[[ DATA FOR REVIEW, beginning ]]

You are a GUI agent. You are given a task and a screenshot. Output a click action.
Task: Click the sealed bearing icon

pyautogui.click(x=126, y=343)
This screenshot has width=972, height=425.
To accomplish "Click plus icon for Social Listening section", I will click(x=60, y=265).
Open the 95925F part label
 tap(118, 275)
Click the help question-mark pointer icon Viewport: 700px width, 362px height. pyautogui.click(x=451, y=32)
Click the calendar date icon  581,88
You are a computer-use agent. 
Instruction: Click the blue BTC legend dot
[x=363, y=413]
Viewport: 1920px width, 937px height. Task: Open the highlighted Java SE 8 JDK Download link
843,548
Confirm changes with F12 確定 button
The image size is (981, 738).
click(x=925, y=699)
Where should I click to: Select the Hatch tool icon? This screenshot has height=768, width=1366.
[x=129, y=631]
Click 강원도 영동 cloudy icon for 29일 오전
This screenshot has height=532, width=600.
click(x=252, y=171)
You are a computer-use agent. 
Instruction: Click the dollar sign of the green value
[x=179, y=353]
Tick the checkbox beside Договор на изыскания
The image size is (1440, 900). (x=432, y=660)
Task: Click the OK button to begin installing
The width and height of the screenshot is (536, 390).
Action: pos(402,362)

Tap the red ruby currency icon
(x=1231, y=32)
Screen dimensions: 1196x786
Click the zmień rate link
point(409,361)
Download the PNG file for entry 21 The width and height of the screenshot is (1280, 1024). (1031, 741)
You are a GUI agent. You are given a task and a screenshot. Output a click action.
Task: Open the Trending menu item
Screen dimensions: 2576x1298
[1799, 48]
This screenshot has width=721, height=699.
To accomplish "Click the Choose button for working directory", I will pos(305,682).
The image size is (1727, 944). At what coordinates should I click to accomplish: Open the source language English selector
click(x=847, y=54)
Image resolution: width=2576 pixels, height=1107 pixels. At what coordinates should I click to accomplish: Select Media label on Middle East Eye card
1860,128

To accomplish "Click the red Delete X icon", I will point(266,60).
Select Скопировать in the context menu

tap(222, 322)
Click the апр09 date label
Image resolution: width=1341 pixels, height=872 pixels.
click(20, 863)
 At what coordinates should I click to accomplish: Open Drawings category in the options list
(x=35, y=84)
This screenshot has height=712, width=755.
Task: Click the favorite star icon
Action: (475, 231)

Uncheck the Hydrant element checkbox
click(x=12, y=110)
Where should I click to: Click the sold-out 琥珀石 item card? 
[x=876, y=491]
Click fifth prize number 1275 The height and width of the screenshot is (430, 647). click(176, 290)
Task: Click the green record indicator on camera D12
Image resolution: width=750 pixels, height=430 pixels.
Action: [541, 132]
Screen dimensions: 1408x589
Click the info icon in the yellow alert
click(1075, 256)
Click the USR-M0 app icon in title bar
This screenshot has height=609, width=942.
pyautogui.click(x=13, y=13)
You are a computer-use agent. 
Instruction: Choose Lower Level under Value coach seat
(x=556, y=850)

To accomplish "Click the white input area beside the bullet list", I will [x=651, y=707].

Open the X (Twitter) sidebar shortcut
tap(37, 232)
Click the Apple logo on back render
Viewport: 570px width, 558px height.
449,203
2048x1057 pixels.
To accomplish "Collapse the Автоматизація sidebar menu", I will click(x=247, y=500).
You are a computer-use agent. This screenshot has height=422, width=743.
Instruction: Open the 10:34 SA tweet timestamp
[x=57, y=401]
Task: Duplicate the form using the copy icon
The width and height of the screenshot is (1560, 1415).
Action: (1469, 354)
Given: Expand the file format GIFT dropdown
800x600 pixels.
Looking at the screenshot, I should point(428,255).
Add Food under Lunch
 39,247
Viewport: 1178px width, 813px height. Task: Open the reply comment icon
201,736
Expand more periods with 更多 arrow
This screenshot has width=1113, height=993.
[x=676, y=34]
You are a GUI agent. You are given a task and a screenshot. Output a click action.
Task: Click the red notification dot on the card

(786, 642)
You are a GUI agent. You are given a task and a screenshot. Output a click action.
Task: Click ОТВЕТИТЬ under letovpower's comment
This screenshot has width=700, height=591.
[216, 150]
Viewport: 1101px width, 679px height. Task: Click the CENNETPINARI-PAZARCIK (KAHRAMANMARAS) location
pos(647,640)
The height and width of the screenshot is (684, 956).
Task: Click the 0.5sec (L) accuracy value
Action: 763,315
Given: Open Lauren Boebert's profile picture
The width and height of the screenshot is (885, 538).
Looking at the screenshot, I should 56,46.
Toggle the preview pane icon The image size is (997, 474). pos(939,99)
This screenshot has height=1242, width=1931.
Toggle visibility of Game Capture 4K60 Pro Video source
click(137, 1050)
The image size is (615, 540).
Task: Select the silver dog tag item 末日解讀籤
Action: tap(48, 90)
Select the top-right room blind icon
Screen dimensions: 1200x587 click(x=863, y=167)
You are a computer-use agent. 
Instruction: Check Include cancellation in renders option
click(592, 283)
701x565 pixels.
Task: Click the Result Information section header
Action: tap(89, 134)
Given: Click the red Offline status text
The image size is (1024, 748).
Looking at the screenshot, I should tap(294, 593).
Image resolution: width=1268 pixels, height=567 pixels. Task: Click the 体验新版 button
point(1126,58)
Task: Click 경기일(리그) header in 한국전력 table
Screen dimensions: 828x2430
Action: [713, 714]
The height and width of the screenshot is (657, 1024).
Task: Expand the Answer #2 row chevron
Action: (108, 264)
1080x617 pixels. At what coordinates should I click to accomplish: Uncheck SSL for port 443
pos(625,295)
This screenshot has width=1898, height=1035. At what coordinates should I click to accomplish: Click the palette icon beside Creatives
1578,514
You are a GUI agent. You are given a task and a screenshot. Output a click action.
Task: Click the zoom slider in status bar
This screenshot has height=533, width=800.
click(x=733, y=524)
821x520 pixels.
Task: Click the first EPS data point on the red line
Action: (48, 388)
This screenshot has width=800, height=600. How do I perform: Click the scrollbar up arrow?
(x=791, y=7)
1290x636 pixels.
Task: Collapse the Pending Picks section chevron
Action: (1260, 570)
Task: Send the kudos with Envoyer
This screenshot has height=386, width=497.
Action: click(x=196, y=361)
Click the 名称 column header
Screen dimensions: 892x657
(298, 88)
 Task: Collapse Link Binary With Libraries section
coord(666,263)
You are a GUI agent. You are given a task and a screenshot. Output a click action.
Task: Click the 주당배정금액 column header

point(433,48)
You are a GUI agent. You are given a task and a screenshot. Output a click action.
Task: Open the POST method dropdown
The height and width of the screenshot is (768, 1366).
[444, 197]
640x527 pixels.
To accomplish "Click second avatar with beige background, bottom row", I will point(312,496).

[[ DATA FOR REVIEW, end ]]

The response should reproduce every entry above exactly.

§ EXERCISE RESPONSE
You are a GUI agent. You are given a task and a screenshot. Output a click action.
Task: Click the sealed bearing icon

pyautogui.click(x=126, y=343)
This screenshot has width=972, height=425.
To accomplish "Click plus icon for Social Listening section", I will click(x=60, y=265).
Open the 95925F part label
 tap(118, 275)
Click the help question-mark pointer icon Viewport: 700px width, 362px height. pyautogui.click(x=451, y=32)
Click the calendar date icon  581,88
You are a computer-use agent. 
Instruction: Click the blue BTC legend dot
[x=363, y=413]
Viewport: 1920px width, 937px height. Task: Open the highlighted Java SE 8 JDK Download link
843,548
Confirm changes with F12 確定 button
The image size is (981, 738).
click(x=925, y=699)
Where should I click to: Select the Hatch tool icon? This screenshot has height=768, width=1366.
[x=129, y=631]
Click 강원도 영동 cloudy icon for 29일 오전
This screenshot has height=532, width=600.
click(x=252, y=171)
You are a computer-use agent. 
Instruction: Click the dollar sign of the green value
[x=179, y=353]
Tick the checkbox beside Договор на изыскания
The image size is (1440, 900). (x=432, y=660)
Task: Click the OK button to begin installing
The width and height of the screenshot is (536, 390).
Action: pos(402,362)

Tap the red ruby currency icon
(x=1231, y=32)
Screen dimensions: 1196x786
Click the zmień rate link
point(409,361)
Download the PNG file for entry 21 The width and height of the screenshot is (1280, 1024). (1031, 741)
You are a GUI agent. You are given a task and a screenshot. Output a click action.
Task: Open the Trending menu item
Screen dimensions: 2576x1298
[1799, 48]
This screenshot has width=721, height=699.
To accomplish "Click the Choose button for working directory", I will pos(305,682).
The image size is (1727, 944). At what coordinates should I click to accomplish: Open the source language English selector
click(x=847, y=54)
Image resolution: width=2576 pixels, height=1107 pixels. At what coordinates should I click to accomplish: Select Media label on Middle East Eye card
1860,128

To accomplish "Click the red Delete X icon", I will point(266,60).
Select Скопировать in the context menu

tap(222, 322)
Click the апр09 date label
Image resolution: width=1341 pixels, height=872 pixels.
click(20, 863)
 At what coordinates should I click to accomplish: Open Drawings category in the options list
(x=35, y=84)
This screenshot has height=712, width=755.
Task: Click the favorite star icon
Action: (475, 231)

Uncheck the Hydrant element checkbox
click(x=12, y=110)
Where should I click to: Click the sold-out 琥珀石 item card? 
[x=876, y=491]
Click fifth prize number 1275 The height and width of the screenshot is (430, 647). click(176, 290)
Task: Click the green record indicator on camera D12
Image resolution: width=750 pixels, height=430 pixels.
Action: [541, 132]
Screen dimensions: 1408x589
Click the info icon in the yellow alert
click(1075, 256)
Click the USR-M0 app icon in title bar
This screenshot has height=609, width=942.
pyautogui.click(x=13, y=13)
You are a computer-use agent. 
Instruction: Choose Lower Level under Value coach seat
(x=556, y=850)

To accomplish "Click the white input area beside the bullet list", I will [x=651, y=707].

Open the X (Twitter) sidebar shortcut
tap(37, 232)
Click the Apple logo on back render
Viewport: 570px width, 558px height.
449,203
2048x1057 pixels.
To accomplish "Collapse the Автоматизація sidebar menu", I will click(x=247, y=500).
You are a computer-use agent. This screenshot has height=422, width=743.
Instruction: Open the 10:34 SA tweet timestamp
[x=57, y=401]
Task: Duplicate the form using the copy icon
The width and height of the screenshot is (1560, 1415).
Action: (1469, 354)
Given: Expand the file format GIFT dropdown
800x600 pixels.
Looking at the screenshot, I should point(428,255).
Add Food under Lunch
 39,247
Viewport: 1178px width, 813px height. Task: Open the reply comment icon
201,736
Expand more periods with 更多 arrow
This screenshot has width=1113, height=993.
[x=676, y=34]
You are a GUI agent. You are given a task and a screenshot. Output a click action.
Task: Click the red notification dot on the card

(786, 642)
You are a GUI agent. You are given a task and a screenshot. Output a click action.
Task: Click ОТВЕТИТЬ under letovpower's comment
This screenshot has width=700, height=591.
[216, 150]
Viewport: 1101px width, 679px height. Task: Click the CENNETPINARI-PAZARCIK (KAHRAMANMARAS) location
pos(647,640)
The height and width of the screenshot is (684, 956).
Task: Click the 0.5sec (L) accuracy value
Action: 763,315
Given: Open Lauren Boebert's profile picture
The width and height of the screenshot is (885, 538).
Looking at the screenshot, I should 56,46.
Toggle the preview pane icon The image size is (997, 474). pos(939,99)
This screenshot has height=1242, width=1931.
Toggle visibility of Game Capture 4K60 Pro Video source
click(137, 1050)
The image size is (615, 540).
Task: Select the silver dog tag item 末日解讀籤
Action: tap(48, 90)
Select the top-right room blind icon
Screen dimensions: 1200x587 click(x=863, y=167)
You are a computer-use agent. 
Instruction: Check Include cancellation in renders option
click(592, 283)
701x565 pixels.
Task: Click the Result Information section header
Action: tap(89, 134)
Given: Click the red Offline status text
The image size is (1024, 748).
Looking at the screenshot, I should tap(294, 593).
Image resolution: width=1268 pixels, height=567 pixels. Task: Click the 体验新版 button
point(1126,58)
Task: Click 경기일(리그) header in 한국전력 table
Screen dimensions: 828x2430
Action: [713, 714]
The height and width of the screenshot is (657, 1024).
Task: Expand the Answer #2 row chevron
Action: (108, 264)
1080x617 pixels. At what coordinates should I click to accomplish: Uncheck SSL for port 443
pos(625,295)
This screenshot has width=1898, height=1035. At what coordinates should I click to accomplish: Click the palette icon beside Creatives
1578,514
You are a GUI agent. You are given a task and a screenshot. Output a click action.
Task: Click the zoom slider in status bar
This screenshot has height=533, width=800.
click(x=733, y=524)
821x520 pixels.
Task: Click the first EPS data point on the red line
Action: (48, 388)
This screenshot has width=800, height=600. How do I perform: Click the scrollbar up arrow?
(x=791, y=7)
1290x636 pixels.
Task: Collapse the Pending Picks section chevron
Action: (1260, 570)
Task: Send the kudos with Envoyer
This screenshot has height=386, width=497.
Action: click(x=196, y=361)
Click the 名称 column header
Screen dimensions: 892x657
(298, 88)
 Task: Collapse Link Binary With Libraries section
coord(666,263)
You are a GUI agent. You are given a task and a screenshot. Output a click action.
Task: Click the 주당배정금액 column header

point(433,48)
You are a GUI agent. You are given a task and a screenshot. Output a click action.
Task: Open the POST method dropdown
The height and width of the screenshot is (768, 1366).
[444, 197]
640x527 pixels.
To accomplish "Click second avatar with beige background, bottom row", I will point(312,496).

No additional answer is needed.